# Exercise task A
In the forum thread on speeding up wilcox.test in R, list every argument name passed to the foreach call in the question's code.
# Exercise task B
Please copy out the forum thread on speeding up wilcox.test in R from "That is, change" up to and including "for R < 4.0!", word for word.

── Extract to read ──

Reputation: 828
I want to calculate a series of approx 1.000.000 wilcox.tests in R:
result <- foreach(i = 1:ncol(data), .combine=bind_rows, .multicombine= TRUE, .maxcombine = 1000 ) %do% {
w = wilcox.test(data[,i]~as.factor(groups),exact = FALSE)
df <- data.frame(Characters=character(),
Doubles=double(),
Doubles=double(),
stringsAsFactors=FALSE)
df[1,] = c(colnames(data)[i], w$statistic, w$p.value)
rownames(df) = colnames(beta_t1)[i]
colnames(df) = c("cg", "statistic", "p.value")
return(df)
}
If I do it with %dopar% and 15 cores it is slower than with single core %do%. I suspect it is a memory access problem. My processors are hardly used to capacity either. Is it possible to split the data dataframe into chunks and then have each processor calculate 100K and then add them together? How can I speed up this foreach loop?
Upvotes: 0
Views: 601
Reputation: 546213
One thing that’s immediately striking is that you use eight lines to create and return a data.frame where a single expression is sufficient:
data.frame(
cg = colnames(data)[i],
statistic = w$statistic,
p.value = w$p.value
row.names = colnames(beta_t1)[i]
stringsAsFactors = FALSE
)
However, the upshot is that after the loop is run, foreach
has to row-bind all these data.frames, and that operation is slow. It’s more efficient to return a list of the p-values and statistics and forget about the row and column names (these can be provided afterwards, and then don’t require subsetting and re-concatenation).
That is, change your code to
result = foreach(col = data) %do% {
w = wilcox.test(col ~ as.factor(groups), exact = FALSE)
list(w$statistic, w$p.value)
}
# Combine result and transform it into a data.frame:
results = data.frame(
cg = colnames(data),
statistic = vapply(results, `[[`, double(1L), 1L),
p.value = vapply(results, `[[`, double(1L), 2L),
row.names = colnames(beta_t1),
stringsAsFactors = FALSE # only necessary for R < 4.0!
)
(I never use foreach
so I’m not exactly sure how to use it here but the above should roughly work; otherwise try mclapply
from the ‘parallel’ package, it does the same, just using the familiar syntax of lapply
.)
Upvotes: 2

───
── Stored data ──

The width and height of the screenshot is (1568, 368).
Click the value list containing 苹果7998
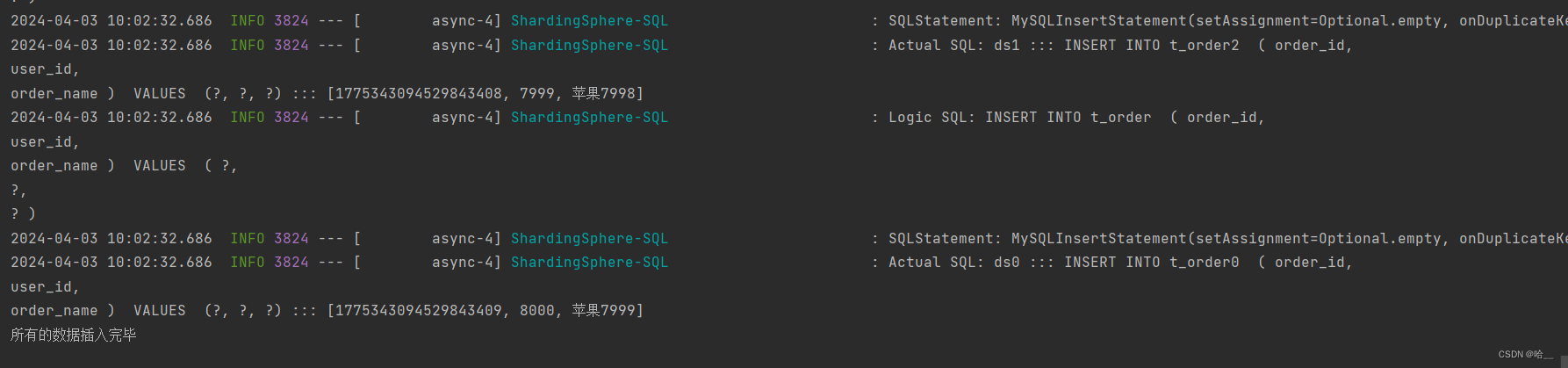485,93
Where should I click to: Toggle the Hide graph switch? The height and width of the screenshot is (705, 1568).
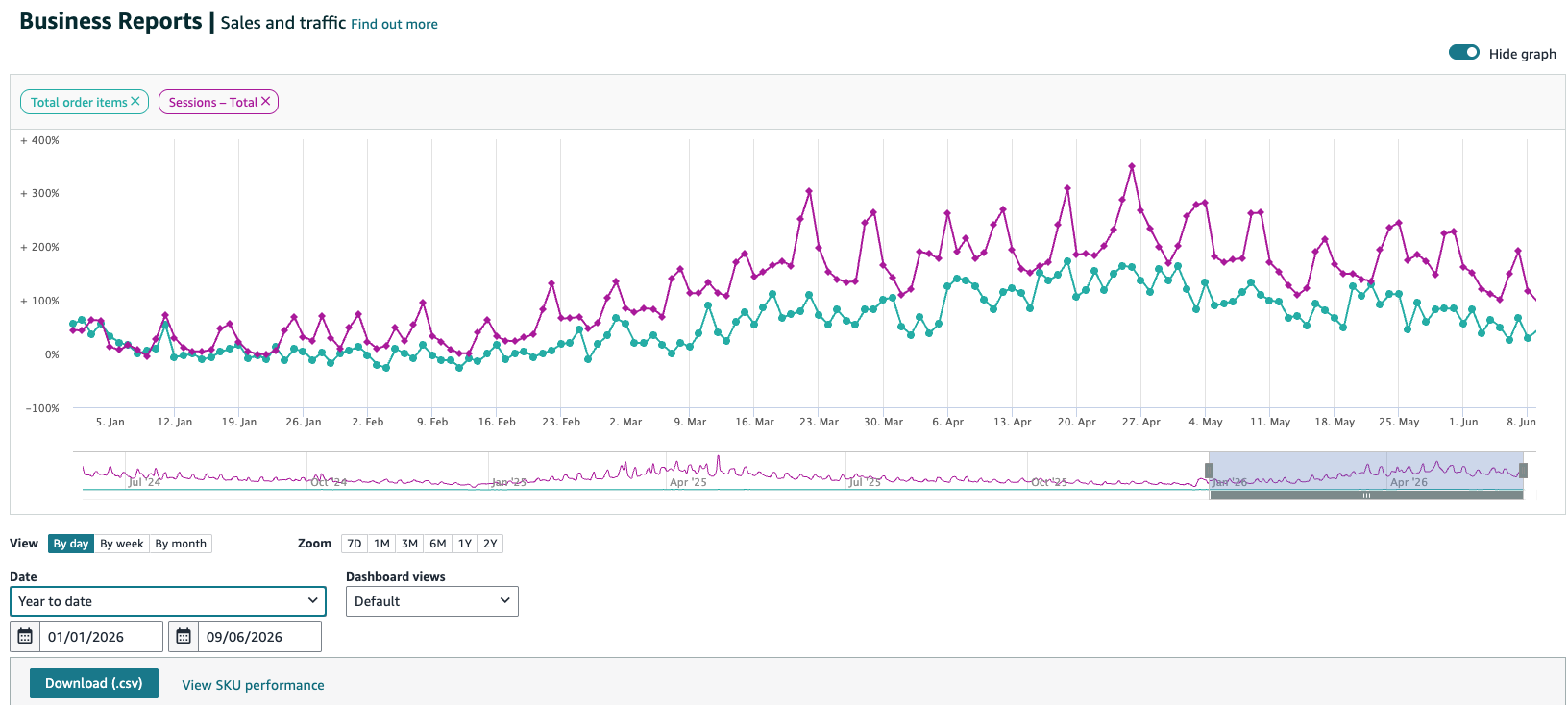pos(1464,53)
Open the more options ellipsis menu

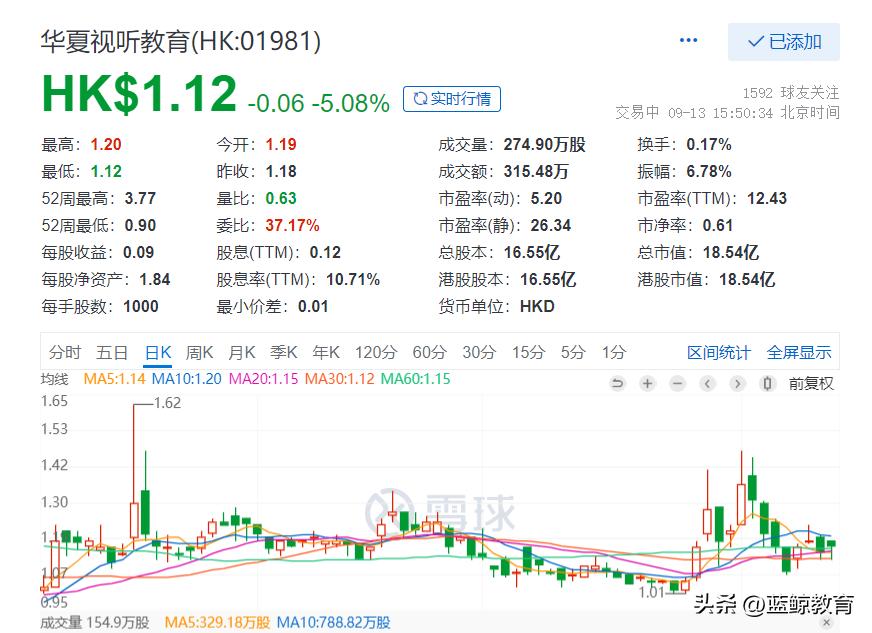coord(688,40)
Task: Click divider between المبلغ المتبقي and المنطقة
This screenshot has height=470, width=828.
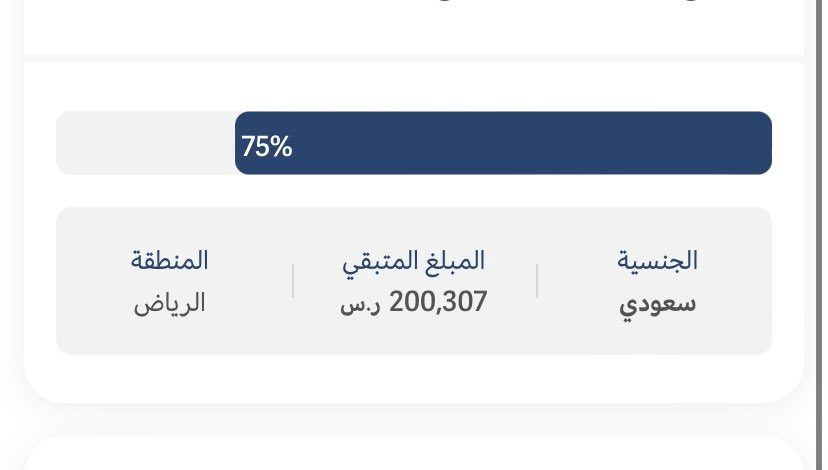Action: [x=293, y=281]
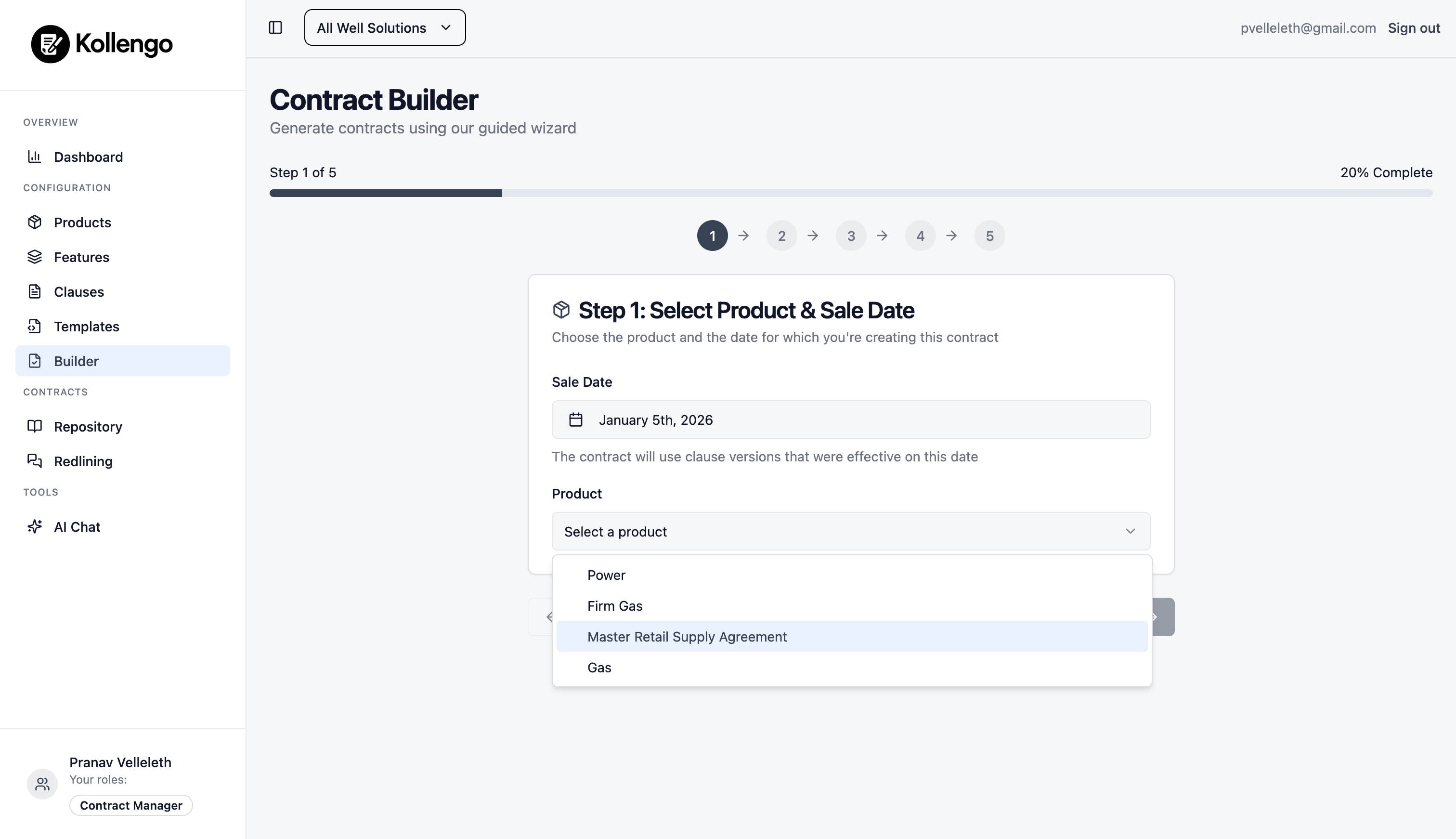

───

# Correct answer A
i, .combine, .multicombine, .maxcombine

# Correct answer B
That is, change your code to
result = foreach(col = data) %do% {
w = wilcox.test(col ~ as.factor(groups), exact = FALSE)
list(w$statistic, w$p.value)
}
# Combine result and transform it into a data.frame:
results = data.frame(
cg = colnames(data),
statistic = vapply(results, `[[`, double(1L), 1L),
p.value = vapply(results, `[[`, double(1L), 2L),
row.names = colnames(beta_t1),
stringsAsFactors = FALSE # only necessary for R < 4.0!